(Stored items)
• • • • •
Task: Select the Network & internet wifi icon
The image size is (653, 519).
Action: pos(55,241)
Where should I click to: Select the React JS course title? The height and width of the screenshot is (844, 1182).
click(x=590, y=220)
• • • • •
WHAT YOU HAVE TO DO
In the entries above, copy the lines from the one that contains "Where should I" through the last line, exactly as they appear.

OUTPUT
Where should I click to: Select the React JS course title? The height and width of the screenshot is (844, 1182).
click(x=590, y=220)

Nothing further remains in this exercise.